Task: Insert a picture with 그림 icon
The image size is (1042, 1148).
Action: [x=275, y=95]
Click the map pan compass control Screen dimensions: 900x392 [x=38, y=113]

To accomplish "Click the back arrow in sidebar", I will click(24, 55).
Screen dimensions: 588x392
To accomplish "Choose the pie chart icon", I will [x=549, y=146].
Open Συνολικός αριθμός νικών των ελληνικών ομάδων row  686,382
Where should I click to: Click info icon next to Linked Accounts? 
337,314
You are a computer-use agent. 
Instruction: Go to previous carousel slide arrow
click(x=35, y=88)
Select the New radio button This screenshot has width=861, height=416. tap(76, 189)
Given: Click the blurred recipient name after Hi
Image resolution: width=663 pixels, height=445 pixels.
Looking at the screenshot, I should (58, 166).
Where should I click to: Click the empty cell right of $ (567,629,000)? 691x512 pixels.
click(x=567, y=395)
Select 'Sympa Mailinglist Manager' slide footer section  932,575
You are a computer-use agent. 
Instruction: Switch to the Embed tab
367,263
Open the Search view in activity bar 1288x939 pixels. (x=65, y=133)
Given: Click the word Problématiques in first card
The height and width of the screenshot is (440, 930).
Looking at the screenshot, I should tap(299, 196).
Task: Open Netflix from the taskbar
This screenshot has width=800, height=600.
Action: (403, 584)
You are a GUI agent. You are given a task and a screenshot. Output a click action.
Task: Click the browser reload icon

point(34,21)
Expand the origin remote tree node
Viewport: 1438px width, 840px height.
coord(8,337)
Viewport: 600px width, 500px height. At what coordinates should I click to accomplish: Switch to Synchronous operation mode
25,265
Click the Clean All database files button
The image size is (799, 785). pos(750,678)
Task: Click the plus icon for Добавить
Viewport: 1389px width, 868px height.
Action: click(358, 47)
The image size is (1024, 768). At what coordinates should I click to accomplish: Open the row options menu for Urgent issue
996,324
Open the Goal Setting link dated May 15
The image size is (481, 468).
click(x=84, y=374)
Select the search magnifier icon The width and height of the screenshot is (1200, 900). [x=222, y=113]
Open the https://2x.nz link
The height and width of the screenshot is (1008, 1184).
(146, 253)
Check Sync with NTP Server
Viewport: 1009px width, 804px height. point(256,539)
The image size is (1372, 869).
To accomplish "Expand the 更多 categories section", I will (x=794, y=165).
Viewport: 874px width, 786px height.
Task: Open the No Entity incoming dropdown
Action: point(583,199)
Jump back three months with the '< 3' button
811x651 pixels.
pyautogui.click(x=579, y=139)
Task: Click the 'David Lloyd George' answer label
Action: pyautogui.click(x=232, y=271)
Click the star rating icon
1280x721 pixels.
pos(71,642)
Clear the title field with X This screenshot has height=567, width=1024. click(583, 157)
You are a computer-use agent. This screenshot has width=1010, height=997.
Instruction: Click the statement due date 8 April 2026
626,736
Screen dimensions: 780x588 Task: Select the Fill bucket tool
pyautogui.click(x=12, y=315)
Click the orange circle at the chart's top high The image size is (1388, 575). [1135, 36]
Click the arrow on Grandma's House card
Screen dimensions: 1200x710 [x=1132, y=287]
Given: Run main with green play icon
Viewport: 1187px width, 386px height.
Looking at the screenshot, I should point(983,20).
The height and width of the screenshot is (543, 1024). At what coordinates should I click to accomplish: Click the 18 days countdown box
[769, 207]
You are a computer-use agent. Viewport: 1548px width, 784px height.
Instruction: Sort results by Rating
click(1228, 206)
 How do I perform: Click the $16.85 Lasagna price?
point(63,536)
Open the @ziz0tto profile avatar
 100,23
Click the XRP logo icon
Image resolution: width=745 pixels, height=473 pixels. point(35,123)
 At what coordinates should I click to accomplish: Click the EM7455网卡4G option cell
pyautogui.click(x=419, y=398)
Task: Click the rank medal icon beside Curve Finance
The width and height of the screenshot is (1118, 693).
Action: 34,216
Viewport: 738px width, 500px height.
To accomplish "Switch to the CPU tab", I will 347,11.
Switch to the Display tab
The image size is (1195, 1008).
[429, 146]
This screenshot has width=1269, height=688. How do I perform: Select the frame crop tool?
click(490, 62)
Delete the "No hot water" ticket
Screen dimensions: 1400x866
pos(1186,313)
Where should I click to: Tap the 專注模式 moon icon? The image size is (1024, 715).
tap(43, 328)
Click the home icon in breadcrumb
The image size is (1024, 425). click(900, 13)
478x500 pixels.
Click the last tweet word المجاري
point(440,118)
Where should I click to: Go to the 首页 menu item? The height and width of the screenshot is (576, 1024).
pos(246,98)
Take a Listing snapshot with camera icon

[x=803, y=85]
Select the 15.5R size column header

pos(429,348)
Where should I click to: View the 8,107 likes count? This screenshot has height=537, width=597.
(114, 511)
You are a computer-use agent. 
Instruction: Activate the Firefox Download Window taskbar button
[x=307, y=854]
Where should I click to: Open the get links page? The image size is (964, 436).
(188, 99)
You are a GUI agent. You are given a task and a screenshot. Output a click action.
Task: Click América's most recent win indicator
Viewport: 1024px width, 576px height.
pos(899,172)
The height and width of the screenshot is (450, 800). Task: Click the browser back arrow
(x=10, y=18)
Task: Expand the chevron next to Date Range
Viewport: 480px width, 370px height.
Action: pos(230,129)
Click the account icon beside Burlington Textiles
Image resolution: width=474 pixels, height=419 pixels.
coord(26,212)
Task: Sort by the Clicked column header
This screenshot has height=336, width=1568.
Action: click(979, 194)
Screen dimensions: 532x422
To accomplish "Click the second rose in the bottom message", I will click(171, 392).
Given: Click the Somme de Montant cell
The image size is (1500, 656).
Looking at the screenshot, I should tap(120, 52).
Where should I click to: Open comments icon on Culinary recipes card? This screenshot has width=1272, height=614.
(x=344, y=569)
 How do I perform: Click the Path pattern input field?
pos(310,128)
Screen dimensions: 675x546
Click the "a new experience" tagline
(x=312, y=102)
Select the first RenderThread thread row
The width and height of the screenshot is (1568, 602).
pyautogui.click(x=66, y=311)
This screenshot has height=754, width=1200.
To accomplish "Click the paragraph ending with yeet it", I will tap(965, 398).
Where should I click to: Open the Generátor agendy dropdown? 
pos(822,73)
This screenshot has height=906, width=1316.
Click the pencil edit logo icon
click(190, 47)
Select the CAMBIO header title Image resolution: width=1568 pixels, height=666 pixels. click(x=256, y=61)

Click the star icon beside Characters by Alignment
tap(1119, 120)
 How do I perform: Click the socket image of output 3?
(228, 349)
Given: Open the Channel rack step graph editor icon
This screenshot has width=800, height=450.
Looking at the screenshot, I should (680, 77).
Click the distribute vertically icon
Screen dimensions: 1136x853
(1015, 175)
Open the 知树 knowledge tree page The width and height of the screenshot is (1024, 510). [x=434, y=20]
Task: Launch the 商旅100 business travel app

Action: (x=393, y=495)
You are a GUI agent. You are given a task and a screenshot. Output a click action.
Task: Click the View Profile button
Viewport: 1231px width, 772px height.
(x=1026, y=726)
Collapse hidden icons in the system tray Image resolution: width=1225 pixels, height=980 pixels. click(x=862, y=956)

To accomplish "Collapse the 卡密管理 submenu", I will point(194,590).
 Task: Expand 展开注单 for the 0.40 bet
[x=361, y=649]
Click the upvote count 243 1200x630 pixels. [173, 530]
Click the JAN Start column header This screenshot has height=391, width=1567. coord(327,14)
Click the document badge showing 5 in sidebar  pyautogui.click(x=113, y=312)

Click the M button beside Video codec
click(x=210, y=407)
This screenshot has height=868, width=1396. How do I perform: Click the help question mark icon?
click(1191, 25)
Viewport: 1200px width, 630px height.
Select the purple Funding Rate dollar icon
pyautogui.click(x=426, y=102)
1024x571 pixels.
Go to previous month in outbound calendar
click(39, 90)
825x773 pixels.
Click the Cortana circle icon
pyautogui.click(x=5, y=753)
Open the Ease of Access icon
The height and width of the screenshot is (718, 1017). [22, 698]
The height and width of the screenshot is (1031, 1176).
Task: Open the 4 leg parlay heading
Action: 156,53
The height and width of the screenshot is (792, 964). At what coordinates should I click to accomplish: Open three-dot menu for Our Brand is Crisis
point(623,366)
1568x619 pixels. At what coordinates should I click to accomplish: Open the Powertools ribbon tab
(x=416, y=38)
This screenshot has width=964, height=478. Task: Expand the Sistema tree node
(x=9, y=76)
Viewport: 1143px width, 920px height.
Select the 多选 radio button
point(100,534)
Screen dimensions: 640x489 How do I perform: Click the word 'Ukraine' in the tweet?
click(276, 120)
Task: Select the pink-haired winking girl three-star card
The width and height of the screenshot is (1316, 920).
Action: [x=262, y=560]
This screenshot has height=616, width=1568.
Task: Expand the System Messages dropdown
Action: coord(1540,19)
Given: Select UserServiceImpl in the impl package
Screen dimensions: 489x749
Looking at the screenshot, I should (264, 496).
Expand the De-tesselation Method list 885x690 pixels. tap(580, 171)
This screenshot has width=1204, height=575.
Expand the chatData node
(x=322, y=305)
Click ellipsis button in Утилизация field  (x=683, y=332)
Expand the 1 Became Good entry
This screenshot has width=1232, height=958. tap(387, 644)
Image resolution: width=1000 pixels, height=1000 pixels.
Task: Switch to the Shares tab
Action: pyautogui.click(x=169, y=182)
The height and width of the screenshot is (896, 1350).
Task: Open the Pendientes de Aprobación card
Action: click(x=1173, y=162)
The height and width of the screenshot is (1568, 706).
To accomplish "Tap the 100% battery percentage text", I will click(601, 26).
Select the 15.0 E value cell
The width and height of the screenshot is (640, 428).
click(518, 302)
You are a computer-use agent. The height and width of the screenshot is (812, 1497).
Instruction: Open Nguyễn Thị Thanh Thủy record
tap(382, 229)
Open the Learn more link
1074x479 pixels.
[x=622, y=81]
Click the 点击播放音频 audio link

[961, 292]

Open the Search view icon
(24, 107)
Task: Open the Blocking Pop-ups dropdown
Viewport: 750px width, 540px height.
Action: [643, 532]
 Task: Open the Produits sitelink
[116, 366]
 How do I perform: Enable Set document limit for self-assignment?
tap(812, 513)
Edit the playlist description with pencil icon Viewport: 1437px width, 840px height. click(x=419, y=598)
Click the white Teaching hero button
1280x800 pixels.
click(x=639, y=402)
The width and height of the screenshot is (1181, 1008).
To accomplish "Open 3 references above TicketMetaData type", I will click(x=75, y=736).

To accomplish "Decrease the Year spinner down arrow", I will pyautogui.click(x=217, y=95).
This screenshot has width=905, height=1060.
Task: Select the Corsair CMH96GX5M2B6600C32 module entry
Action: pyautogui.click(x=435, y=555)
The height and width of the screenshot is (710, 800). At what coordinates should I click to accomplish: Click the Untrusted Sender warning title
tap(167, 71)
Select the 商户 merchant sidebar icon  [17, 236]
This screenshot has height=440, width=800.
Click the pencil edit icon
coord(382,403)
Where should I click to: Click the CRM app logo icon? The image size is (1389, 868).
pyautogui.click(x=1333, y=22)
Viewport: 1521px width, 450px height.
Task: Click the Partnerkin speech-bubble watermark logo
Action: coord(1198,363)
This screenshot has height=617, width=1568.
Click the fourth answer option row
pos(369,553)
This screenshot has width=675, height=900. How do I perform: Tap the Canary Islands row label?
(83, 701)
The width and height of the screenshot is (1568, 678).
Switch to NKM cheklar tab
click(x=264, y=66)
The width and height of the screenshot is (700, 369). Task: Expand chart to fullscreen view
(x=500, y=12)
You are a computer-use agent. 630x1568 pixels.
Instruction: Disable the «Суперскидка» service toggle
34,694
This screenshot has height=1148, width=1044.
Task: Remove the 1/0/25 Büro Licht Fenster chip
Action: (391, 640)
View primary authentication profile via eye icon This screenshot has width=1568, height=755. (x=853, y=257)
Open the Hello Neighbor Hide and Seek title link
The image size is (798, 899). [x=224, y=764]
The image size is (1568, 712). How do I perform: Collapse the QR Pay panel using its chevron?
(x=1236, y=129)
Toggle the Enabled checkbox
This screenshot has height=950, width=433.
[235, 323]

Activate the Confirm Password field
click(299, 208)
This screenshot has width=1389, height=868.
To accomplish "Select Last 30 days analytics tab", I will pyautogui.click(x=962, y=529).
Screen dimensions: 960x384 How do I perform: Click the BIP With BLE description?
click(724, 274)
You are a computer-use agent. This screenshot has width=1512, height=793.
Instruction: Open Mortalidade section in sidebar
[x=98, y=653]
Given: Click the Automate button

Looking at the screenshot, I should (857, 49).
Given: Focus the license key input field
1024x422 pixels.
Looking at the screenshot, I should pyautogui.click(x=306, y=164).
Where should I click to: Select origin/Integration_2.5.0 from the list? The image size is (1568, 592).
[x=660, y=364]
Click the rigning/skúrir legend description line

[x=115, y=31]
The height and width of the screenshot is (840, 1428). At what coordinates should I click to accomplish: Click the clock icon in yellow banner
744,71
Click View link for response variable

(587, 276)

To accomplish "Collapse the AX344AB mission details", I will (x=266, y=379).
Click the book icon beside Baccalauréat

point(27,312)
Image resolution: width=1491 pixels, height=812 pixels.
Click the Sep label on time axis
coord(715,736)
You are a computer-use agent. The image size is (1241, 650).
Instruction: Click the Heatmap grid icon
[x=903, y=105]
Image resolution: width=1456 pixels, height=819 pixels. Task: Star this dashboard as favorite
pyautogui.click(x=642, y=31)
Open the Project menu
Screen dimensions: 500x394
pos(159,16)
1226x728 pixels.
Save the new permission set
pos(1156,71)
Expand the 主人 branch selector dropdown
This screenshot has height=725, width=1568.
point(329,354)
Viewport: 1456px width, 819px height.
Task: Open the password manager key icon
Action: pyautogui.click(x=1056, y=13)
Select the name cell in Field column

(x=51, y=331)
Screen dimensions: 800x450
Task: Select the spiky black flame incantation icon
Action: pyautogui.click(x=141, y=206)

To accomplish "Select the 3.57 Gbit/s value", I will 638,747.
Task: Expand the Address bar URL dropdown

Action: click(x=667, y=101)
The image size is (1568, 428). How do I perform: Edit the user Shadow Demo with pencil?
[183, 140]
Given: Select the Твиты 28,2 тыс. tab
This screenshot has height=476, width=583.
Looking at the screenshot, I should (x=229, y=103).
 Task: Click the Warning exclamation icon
_ _ _
§ **EXERCISE**
Write out the records above word for word, starting at the line that contains "Given: Click the word" and stopping after the line that contains "Clear the title".

§ **EXERCISE OUTPUT**
Given: Click the word Problématiques in first card
The height and width of the screenshot is (440, 930).
Looking at the screenshot, I should tap(299, 196).
Task: Open Netflix from the taskbar
This screenshot has width=800, height=600.
Action: (403, 584)
You are a GUI agent. You are given a task and a screenshot. Output a click action.
Task: Click the browser reload icon

point(34,21)
Expand the origin remote tree node
Viewport: 1438px width, 840px height.
coord(8,337)
Viewport: 600px width, 500px height. At what coordinates should I click to accomplish: Switch to Synchronous operation mode
25,265
Click the Clean All database files button
The image size is (799, 785). pos(750,678)
Task: Click the plus icon for Добавить
Viewport: 1389px width, 868px height.
Action: click(358, 47)
The image size is (1024, 768). At what coordinates should I click to accomplish: Open the row options menu for Urgent issue
996,324
Open the Goal Setting link dated May 15
The image size is (481, 468).
click(x=84, y=374)
Select the search magnifier icon The width and height of the screenshot is (1200, 900). [x=222, y=113]
Open the https://2x.nz link
The height and width of the screenshot is (1008, 1184).
(146, 253)
Check Sync with NTP Server
Viewport: 1009px width, 804px height. point(256,539)
The image size is (1372, 869).
To accomplish "Expand the 更多 categories section", I will (x=794, y=165).
Viewport: 874px width, 786px height.
Task: Open the No Entity incoming dropdown
Action: point(583,199)
Jump back three months with the '< 3' button
811x651 pixels.
pyautogui.click(x=579, y=139)
Task: Click the 'David Lloyd George' answer label
Action: pyautogui.click(x=232, y=271)
Click the star rating icon
1280x721 pixels.
pos(71,642)
Clear the title field with X This screenshot has height=567, width=1024. click(583, 157)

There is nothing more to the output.